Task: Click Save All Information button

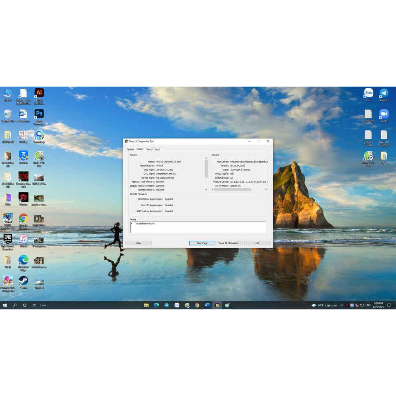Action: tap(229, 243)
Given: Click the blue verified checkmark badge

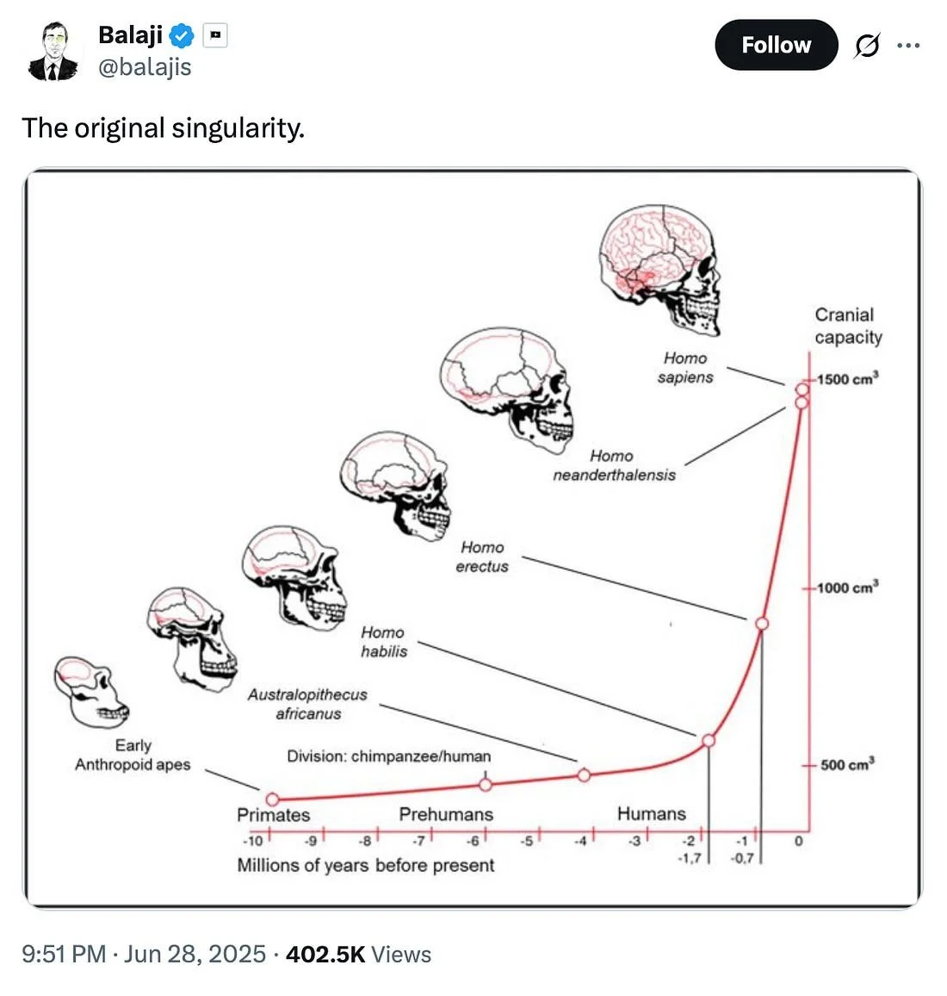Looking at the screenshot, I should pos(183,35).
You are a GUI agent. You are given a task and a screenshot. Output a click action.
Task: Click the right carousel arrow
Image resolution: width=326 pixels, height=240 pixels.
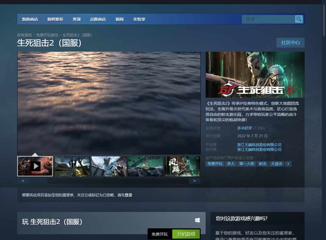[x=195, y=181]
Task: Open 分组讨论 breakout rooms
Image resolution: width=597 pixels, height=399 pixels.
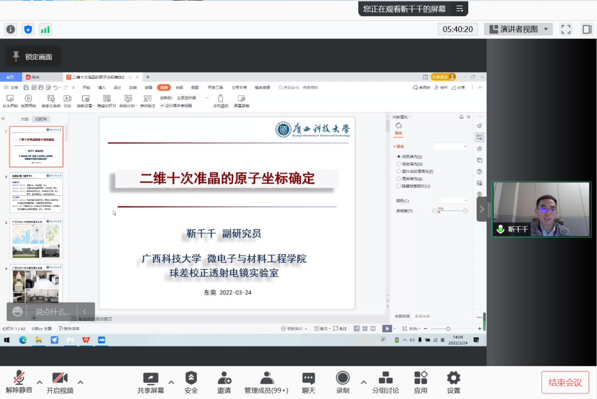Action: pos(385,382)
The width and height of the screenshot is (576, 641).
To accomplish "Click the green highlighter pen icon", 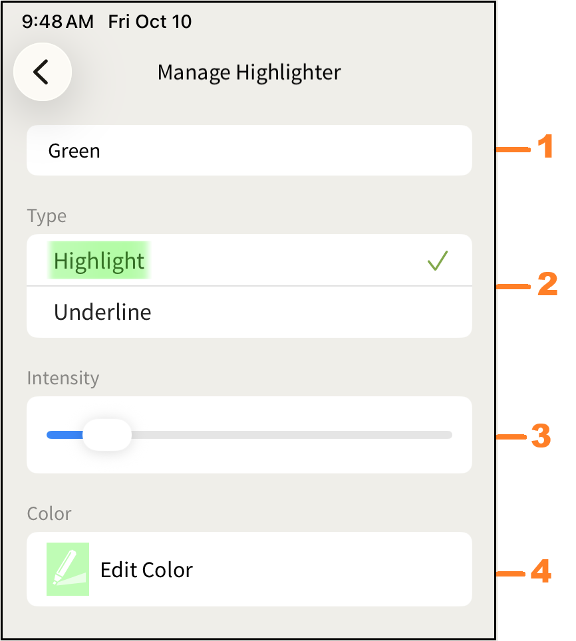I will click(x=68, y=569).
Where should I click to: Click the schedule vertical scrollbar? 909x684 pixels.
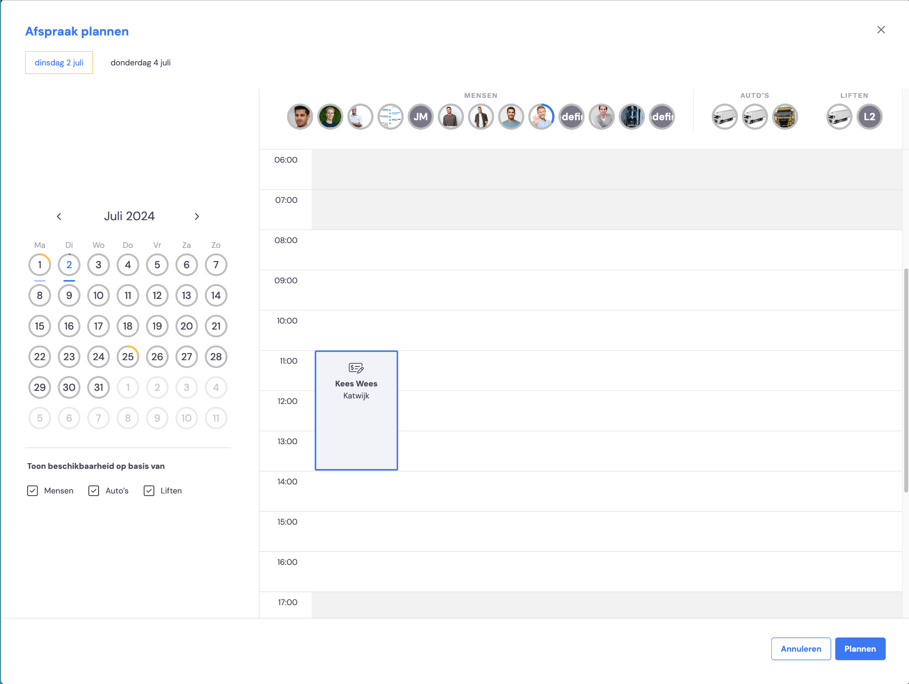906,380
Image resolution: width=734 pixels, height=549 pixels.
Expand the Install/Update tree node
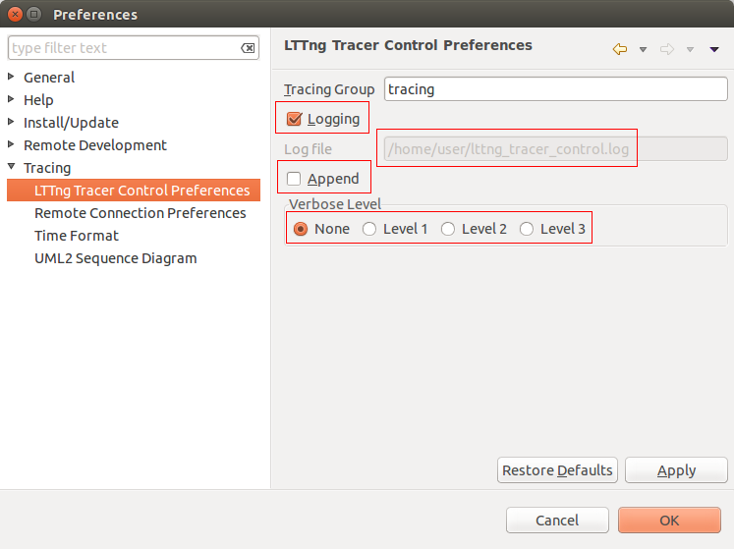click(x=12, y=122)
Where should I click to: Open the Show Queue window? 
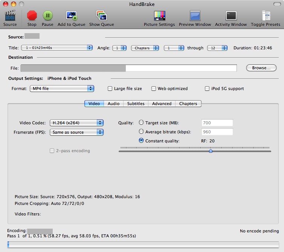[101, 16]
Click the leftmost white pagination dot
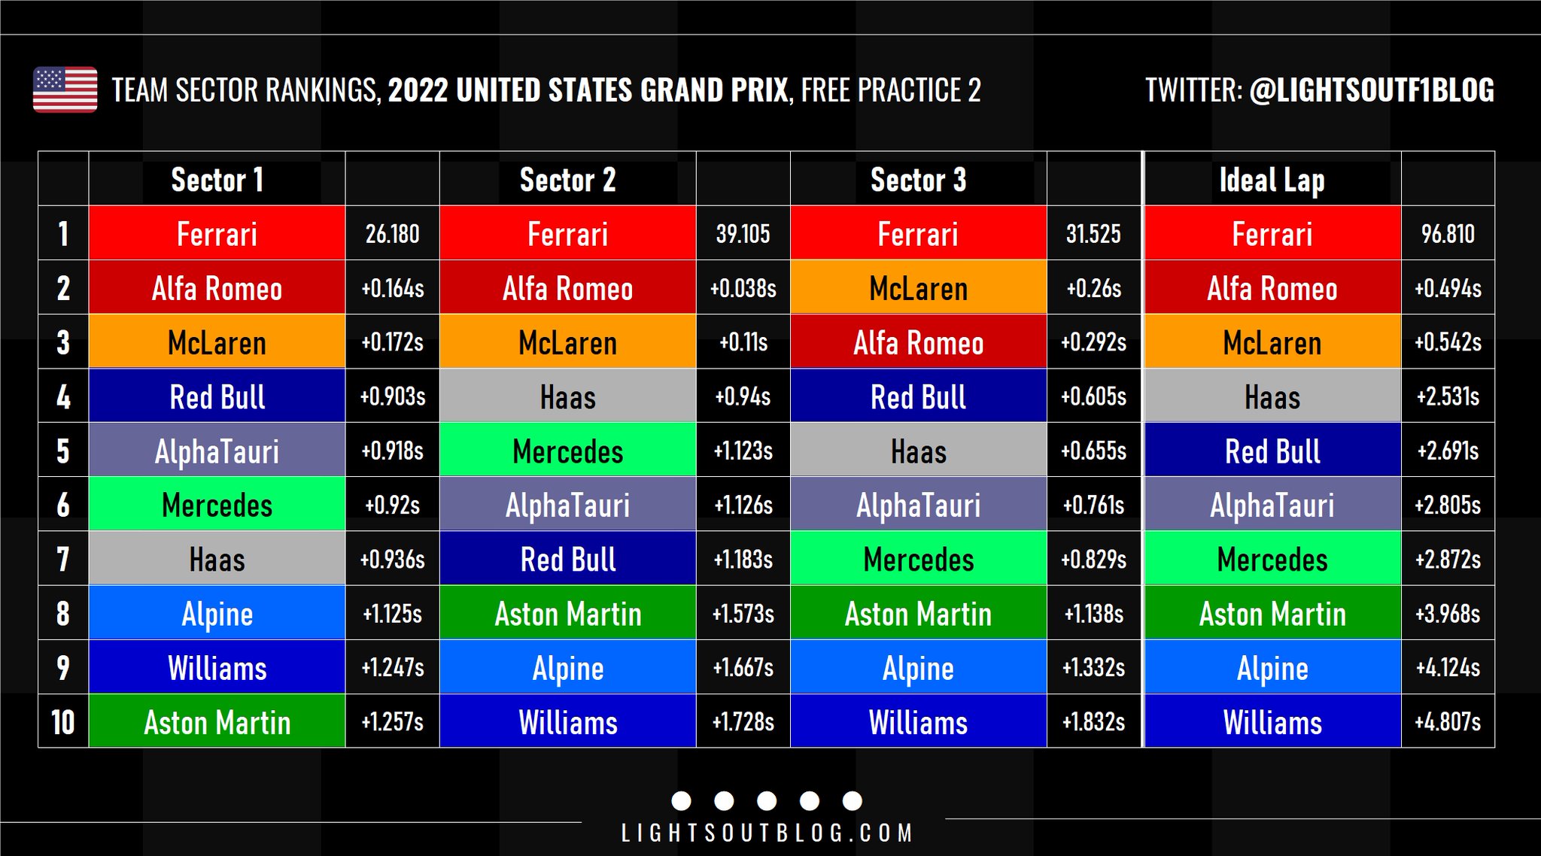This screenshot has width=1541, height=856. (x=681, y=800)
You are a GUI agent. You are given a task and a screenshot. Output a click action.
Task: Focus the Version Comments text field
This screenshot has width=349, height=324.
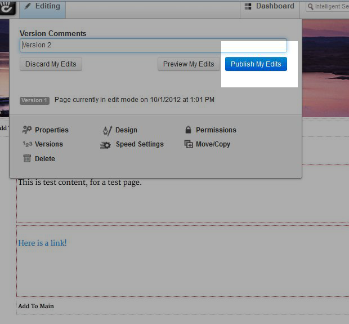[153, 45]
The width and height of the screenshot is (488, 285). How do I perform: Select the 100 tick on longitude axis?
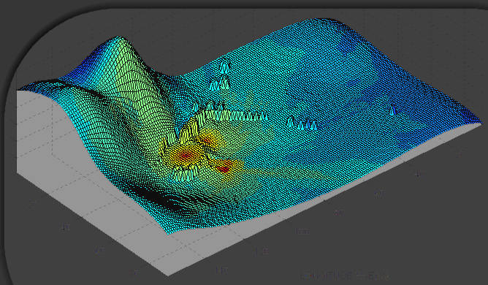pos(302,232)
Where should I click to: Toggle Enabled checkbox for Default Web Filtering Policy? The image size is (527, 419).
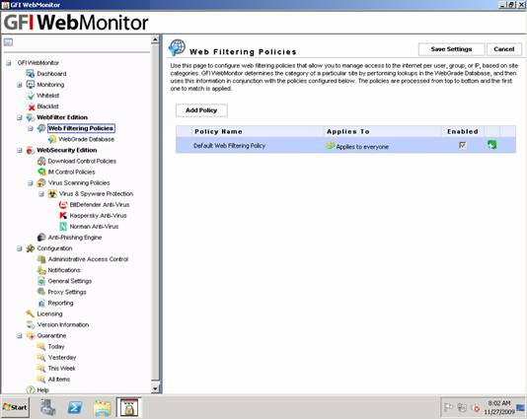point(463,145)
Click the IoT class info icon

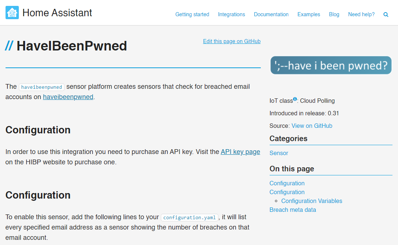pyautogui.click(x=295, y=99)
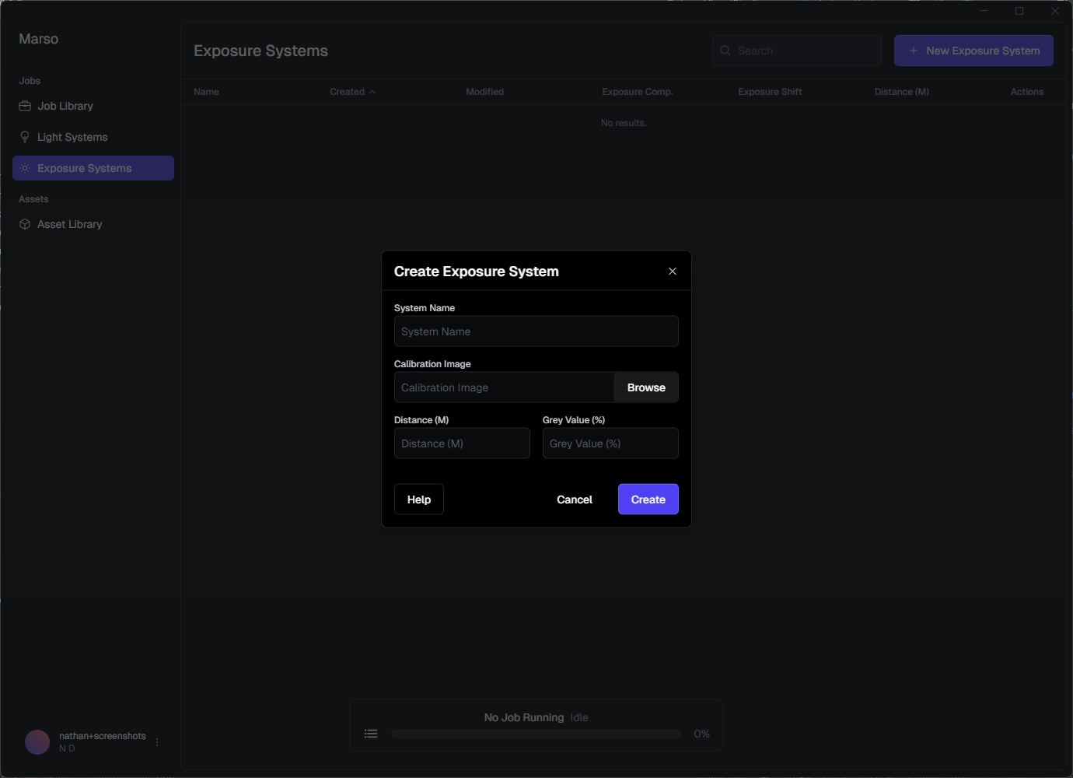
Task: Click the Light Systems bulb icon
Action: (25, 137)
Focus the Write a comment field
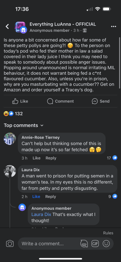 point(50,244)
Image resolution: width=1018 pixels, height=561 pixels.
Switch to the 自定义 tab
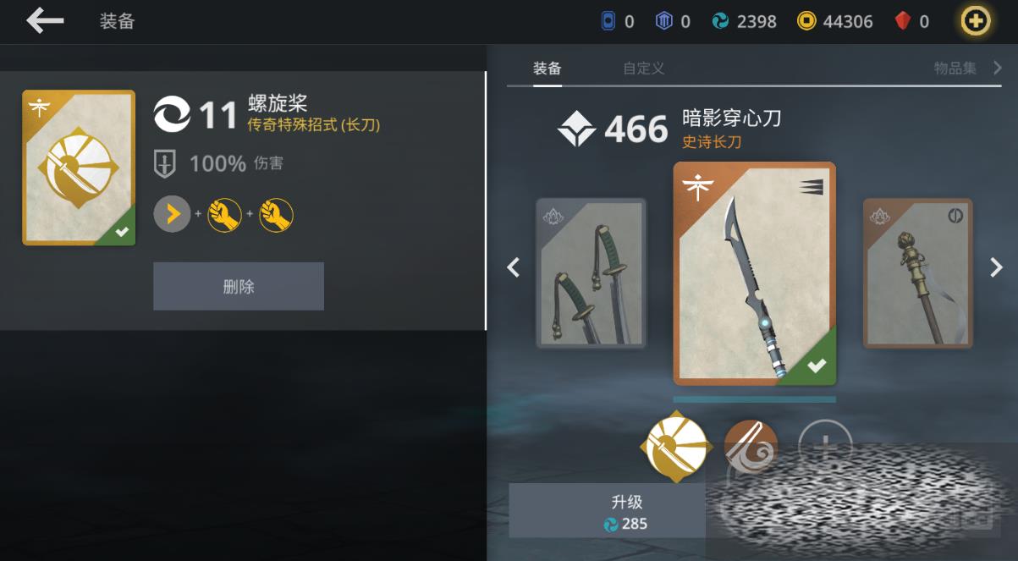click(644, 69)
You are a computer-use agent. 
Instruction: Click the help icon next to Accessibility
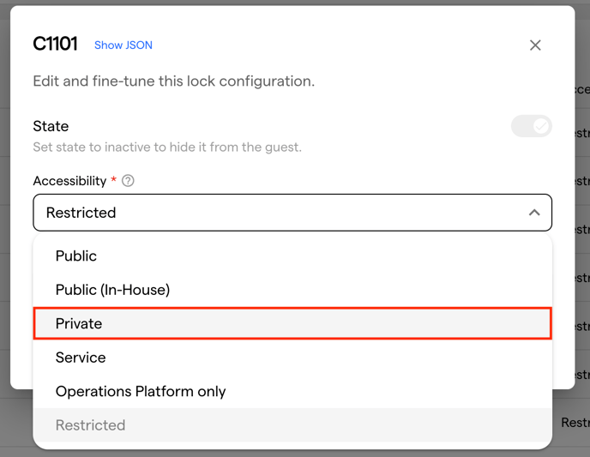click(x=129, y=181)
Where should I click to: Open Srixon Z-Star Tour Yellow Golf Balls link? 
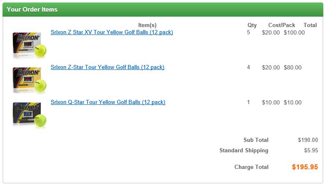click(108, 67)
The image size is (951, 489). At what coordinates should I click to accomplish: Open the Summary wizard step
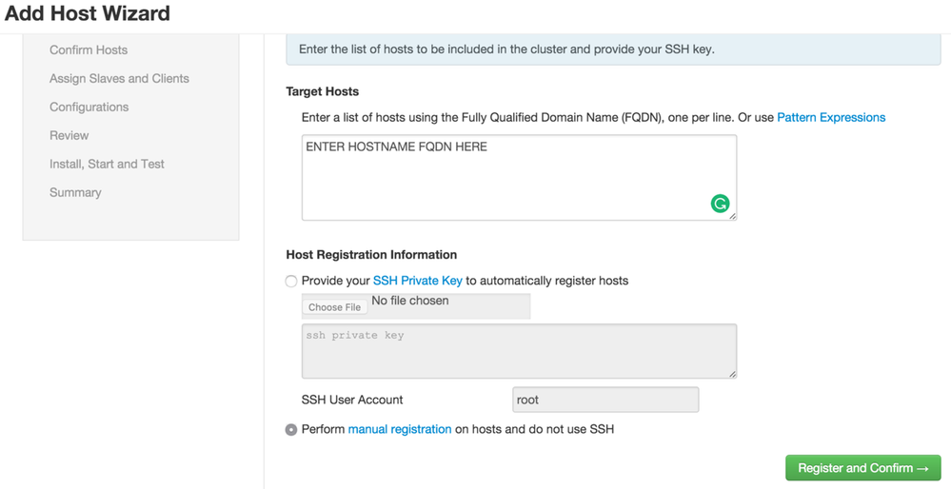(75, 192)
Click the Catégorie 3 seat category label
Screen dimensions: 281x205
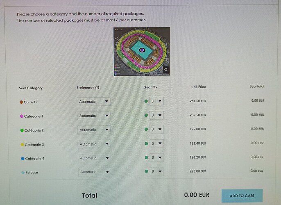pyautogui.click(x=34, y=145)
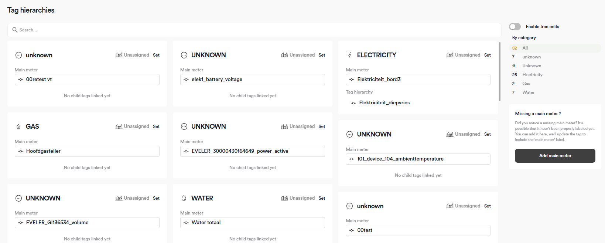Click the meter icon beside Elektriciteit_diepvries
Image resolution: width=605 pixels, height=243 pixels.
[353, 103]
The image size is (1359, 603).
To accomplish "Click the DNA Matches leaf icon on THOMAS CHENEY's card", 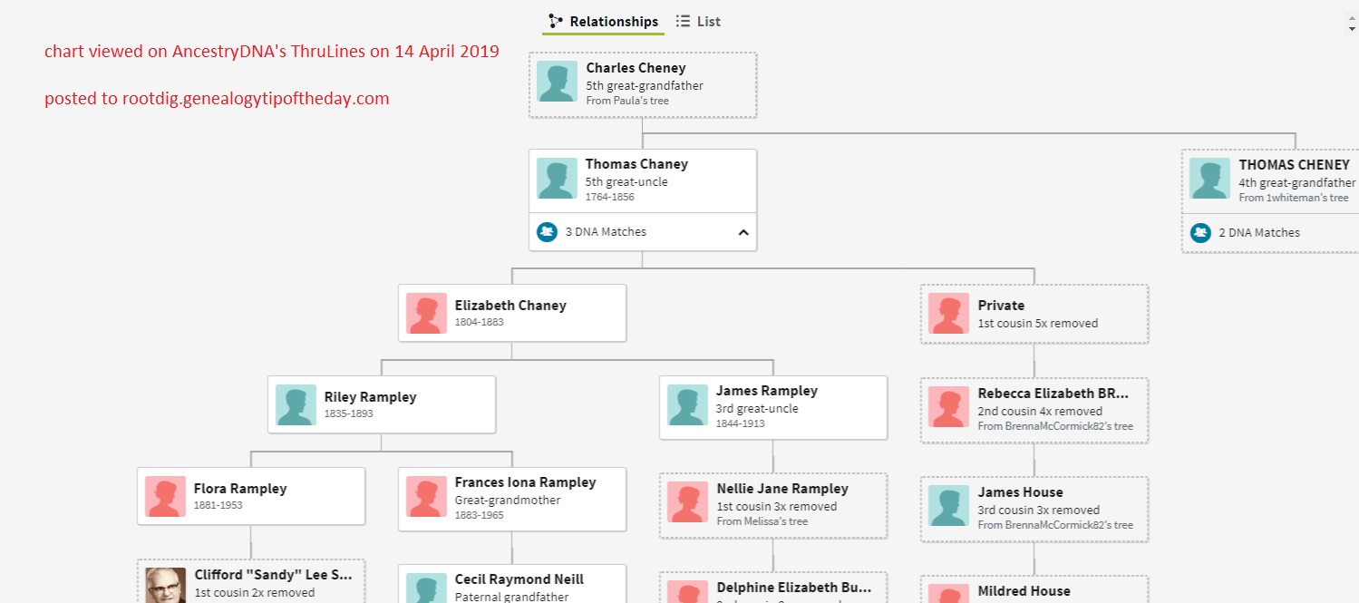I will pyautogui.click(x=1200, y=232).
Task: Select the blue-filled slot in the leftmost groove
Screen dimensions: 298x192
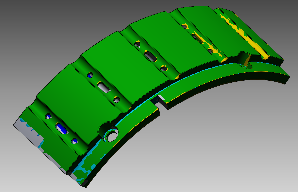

◇ ◇ ◇ ◇ ◇

= About this task =
Copy word for word only the lines above from the one with "This screenshot has width=349, height=324." through the one with "Click the Catégorie 3 seat category label". Leave pictures out.

= Task result =
This screenshot has width=349, height=324.
[153, 45]
The width and height of the screenshot is (488, 285). How do I perform: Select the 100 tick on longitude axis?
pos(302,232)
Where should I click to: Toggle Enabled checkbox for Default Web Filtering Policy? The image size is (527, 419).
point(463,145)
Click the IoT class info icon

pyautogui.click(x=295, y=99)
Task: Click the Light Systems bulb icon
Action: (25, 137)
Focus the Write a comment field
 point(50,244)
Image resolution: width=1018 pixels, height=561 pixels.
Switch to the 自定义 tab
click(644, 69)
You are a computer-use agent. 
Instruction: Click the help icon next to Accessibility
click(x=129, y=181)
Where should I click to: Open Srixon Z-Star Tour Yellow Golf Balls link? 
click(108, 67)
The image size is (951, 489). At what coordinates should I click to accomplish: Open the Summary wizard step
(75, 192)
Click the Catégorie 3 seat category label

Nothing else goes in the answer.